Faut-il pour autant avoir peur de la présence de toute « produit chimique » ? Pour les partisans du scepticisme scientifique, comme Frédéric Drago, créateur de la chaîne Youtube Raisonnances, la rigueur scientifique doit primer sur l’émotion suscitée par la peur. Dans un article sur le média en ligne La Menace Théoriste, le vidéaste affirme que le militantisme écologiste serait traversé par de nombreux biais méthodologiques. Sans remettre en cause le bien-fondé de la démarche écologiste, il invite à user de rigueur intellectuelle :

« Il y aurait encore beaucoup à dire sur l’absence d’esprit critique véritable ou d’approches pertinentes dans le milieu écologiste. De l’éternel dualisme naturel = bon / chimique = mauvais en passant par les thérapies naturelles et alternatives forcément meilleures que la médecine conventionnelle jusqu’aux approches pseudo-scientifiques en ce qui concerne la nutrition, la défense de l’environnement est littéralement plombée par de multiples non-sens, d’approches dénuées de la moindre critique voire de promotions de pratiques dangereuses et parfois sectaires.

Commençons par nous en remettre aux vraies recherches scientifiques dans ce domaine plutôt qu’à des articles sensationnalistes, privilégions les alternatives concrètes plutôt que les buzz éphémères.
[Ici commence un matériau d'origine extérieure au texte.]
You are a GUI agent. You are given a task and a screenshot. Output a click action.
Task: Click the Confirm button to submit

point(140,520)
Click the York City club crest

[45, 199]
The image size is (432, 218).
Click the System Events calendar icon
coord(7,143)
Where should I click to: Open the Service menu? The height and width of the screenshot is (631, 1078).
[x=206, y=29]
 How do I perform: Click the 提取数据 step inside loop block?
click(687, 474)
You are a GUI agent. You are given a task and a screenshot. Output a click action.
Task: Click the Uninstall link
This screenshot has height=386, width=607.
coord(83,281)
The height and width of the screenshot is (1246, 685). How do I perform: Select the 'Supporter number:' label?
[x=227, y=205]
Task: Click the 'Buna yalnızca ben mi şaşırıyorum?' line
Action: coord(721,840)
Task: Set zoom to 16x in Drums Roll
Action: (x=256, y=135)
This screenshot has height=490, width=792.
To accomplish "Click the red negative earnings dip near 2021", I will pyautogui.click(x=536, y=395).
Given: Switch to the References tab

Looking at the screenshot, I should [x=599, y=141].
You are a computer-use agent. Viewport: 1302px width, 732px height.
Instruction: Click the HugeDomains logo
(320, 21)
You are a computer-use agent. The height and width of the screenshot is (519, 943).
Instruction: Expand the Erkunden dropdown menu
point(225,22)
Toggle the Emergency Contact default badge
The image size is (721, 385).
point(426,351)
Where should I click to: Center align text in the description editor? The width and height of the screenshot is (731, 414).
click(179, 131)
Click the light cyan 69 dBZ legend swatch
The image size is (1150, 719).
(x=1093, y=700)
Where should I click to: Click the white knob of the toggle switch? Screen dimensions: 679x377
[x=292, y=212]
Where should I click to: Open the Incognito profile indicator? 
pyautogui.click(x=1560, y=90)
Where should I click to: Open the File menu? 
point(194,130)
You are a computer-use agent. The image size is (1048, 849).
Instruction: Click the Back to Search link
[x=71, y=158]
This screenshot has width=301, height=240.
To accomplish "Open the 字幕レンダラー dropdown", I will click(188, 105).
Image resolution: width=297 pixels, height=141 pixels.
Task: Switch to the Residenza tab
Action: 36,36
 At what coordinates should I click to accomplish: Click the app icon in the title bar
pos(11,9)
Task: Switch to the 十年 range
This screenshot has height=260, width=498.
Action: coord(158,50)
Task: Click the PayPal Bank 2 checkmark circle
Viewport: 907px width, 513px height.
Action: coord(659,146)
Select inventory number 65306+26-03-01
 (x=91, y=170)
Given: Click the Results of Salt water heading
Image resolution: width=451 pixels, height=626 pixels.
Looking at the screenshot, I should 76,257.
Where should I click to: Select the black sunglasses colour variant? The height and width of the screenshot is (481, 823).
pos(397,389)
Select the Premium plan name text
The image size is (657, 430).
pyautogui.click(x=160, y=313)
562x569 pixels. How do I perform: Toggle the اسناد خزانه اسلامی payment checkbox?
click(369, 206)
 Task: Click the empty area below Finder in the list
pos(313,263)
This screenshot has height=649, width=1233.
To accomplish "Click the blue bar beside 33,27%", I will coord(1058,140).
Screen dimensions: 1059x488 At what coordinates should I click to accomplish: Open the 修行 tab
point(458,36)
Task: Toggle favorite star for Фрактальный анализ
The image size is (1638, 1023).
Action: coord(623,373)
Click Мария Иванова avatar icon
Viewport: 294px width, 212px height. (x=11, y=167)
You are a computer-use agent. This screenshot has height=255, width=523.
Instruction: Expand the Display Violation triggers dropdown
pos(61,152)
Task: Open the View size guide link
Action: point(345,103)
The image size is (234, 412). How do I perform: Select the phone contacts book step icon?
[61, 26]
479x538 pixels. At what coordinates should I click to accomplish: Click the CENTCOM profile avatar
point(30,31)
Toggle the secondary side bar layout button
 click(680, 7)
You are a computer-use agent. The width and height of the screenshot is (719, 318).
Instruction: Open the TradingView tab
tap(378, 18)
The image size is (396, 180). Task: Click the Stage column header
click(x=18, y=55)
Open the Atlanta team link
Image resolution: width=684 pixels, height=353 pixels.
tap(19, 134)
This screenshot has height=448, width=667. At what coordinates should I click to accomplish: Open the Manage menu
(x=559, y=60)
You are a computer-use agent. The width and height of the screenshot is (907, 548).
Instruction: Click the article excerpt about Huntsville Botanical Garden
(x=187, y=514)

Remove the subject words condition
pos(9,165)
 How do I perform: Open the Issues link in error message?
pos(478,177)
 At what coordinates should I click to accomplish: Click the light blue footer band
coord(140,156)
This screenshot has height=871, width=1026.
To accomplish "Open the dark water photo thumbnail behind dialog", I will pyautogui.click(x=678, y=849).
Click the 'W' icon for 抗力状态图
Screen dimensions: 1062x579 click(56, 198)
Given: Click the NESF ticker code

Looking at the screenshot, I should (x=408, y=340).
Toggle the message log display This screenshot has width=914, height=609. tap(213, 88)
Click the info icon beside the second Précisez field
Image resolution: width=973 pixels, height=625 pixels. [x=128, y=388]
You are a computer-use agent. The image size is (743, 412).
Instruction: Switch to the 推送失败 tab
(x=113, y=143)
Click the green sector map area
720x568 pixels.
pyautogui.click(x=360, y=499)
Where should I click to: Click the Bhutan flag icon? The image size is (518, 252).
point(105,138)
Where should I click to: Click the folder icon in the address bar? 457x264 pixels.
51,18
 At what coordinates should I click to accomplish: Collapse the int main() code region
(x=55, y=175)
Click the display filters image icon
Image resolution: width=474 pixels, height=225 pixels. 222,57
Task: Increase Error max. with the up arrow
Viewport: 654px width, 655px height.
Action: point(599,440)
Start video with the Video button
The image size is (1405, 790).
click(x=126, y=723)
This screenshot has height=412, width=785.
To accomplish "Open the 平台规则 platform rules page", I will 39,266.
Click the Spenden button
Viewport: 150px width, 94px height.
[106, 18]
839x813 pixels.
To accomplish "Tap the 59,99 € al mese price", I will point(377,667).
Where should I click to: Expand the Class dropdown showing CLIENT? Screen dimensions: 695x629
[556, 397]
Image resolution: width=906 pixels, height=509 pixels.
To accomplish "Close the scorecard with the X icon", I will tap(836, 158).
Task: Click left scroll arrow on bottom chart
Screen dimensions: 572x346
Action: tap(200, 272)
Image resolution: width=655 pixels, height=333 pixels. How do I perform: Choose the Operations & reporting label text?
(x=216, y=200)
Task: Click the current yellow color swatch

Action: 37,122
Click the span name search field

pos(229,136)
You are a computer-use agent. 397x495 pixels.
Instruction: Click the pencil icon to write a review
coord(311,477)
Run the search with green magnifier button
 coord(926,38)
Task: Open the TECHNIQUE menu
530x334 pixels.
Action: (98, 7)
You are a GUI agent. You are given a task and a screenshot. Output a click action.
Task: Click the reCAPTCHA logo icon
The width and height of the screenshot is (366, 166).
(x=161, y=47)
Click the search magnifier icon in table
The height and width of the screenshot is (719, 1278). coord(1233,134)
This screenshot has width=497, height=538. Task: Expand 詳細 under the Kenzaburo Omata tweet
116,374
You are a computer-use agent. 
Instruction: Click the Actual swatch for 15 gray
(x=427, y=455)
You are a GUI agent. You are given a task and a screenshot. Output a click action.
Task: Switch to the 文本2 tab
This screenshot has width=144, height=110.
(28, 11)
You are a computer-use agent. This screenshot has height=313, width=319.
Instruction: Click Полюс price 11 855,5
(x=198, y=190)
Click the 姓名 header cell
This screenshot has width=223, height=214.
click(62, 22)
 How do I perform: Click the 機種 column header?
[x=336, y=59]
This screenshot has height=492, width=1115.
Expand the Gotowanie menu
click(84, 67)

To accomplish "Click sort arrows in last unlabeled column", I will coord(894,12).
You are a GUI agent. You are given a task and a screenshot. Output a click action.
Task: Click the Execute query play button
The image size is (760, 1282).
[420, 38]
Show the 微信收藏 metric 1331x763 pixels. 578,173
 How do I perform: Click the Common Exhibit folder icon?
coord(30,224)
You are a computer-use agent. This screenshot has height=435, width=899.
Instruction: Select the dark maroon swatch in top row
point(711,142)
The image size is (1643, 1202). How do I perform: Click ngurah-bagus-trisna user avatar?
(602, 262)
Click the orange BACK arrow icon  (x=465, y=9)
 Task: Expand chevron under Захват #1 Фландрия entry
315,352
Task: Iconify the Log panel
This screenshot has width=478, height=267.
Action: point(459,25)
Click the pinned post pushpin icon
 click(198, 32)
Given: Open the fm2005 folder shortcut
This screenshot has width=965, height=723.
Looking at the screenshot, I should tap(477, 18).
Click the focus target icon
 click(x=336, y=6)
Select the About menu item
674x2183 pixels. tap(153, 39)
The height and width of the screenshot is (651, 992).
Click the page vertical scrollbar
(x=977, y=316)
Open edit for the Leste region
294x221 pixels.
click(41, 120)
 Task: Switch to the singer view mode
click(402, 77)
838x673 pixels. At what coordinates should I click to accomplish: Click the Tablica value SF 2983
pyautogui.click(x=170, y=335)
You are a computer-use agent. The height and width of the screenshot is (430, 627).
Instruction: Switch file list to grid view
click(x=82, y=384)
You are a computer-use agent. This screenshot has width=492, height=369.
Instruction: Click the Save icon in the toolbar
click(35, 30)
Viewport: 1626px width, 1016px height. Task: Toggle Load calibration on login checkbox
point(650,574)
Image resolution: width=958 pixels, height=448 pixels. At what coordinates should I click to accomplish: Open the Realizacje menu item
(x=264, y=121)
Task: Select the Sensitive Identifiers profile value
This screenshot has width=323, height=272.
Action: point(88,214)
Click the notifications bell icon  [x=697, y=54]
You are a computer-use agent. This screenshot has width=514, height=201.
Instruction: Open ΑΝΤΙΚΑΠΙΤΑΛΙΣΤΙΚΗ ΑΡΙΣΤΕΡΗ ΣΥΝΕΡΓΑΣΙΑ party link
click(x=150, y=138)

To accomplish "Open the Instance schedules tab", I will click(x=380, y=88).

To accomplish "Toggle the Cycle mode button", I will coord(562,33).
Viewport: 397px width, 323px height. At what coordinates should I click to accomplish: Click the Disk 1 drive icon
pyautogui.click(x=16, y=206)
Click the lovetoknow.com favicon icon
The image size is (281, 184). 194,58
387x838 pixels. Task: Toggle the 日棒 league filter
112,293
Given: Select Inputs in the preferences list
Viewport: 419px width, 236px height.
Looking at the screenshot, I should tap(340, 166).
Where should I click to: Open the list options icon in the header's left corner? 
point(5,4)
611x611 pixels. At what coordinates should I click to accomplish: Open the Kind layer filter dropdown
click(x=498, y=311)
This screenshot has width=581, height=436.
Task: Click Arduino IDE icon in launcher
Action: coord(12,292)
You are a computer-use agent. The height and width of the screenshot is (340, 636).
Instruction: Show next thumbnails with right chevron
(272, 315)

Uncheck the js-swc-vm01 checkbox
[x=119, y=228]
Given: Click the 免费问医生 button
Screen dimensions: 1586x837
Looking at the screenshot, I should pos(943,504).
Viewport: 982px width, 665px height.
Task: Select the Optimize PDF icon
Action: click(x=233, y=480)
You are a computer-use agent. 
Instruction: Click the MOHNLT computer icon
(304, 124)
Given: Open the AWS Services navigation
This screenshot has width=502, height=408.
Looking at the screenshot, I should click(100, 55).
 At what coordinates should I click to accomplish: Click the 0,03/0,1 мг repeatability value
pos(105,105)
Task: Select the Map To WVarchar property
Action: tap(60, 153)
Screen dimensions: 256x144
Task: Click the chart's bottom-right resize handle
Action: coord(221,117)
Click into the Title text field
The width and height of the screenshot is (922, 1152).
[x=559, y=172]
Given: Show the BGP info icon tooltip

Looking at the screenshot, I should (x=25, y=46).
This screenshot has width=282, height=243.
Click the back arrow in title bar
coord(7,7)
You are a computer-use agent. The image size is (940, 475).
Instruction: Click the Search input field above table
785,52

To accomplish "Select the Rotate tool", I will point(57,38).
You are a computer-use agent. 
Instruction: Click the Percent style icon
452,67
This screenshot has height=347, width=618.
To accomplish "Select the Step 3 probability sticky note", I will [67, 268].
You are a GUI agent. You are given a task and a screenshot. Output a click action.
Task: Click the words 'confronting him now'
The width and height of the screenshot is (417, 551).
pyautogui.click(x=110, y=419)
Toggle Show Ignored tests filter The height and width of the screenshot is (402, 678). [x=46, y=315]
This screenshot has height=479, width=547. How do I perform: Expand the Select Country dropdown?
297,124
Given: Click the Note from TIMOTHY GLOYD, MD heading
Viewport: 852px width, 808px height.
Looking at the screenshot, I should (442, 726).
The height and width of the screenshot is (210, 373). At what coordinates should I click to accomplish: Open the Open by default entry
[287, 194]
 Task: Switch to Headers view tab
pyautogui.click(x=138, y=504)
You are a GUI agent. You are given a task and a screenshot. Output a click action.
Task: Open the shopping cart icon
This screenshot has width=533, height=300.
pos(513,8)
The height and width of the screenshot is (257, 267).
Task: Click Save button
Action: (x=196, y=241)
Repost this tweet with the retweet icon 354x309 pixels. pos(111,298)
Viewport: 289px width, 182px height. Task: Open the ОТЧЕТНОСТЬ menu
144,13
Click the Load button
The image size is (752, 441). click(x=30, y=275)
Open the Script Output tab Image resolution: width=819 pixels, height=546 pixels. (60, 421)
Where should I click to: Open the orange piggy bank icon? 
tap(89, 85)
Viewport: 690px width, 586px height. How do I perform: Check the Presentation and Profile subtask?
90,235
Mais surtout, continuons de vérifier les sources, les données et les arguments, de manière la plus neutre possible, sans nous laisser aller à l’émotionnel ou à l’idéologie. Seule une approche véritablement argumentée et réfléchie permettra d’avoir la crédibilité suffisante pour défendre efficacement l’environnement face aux comportements qui lui sont néfastes. »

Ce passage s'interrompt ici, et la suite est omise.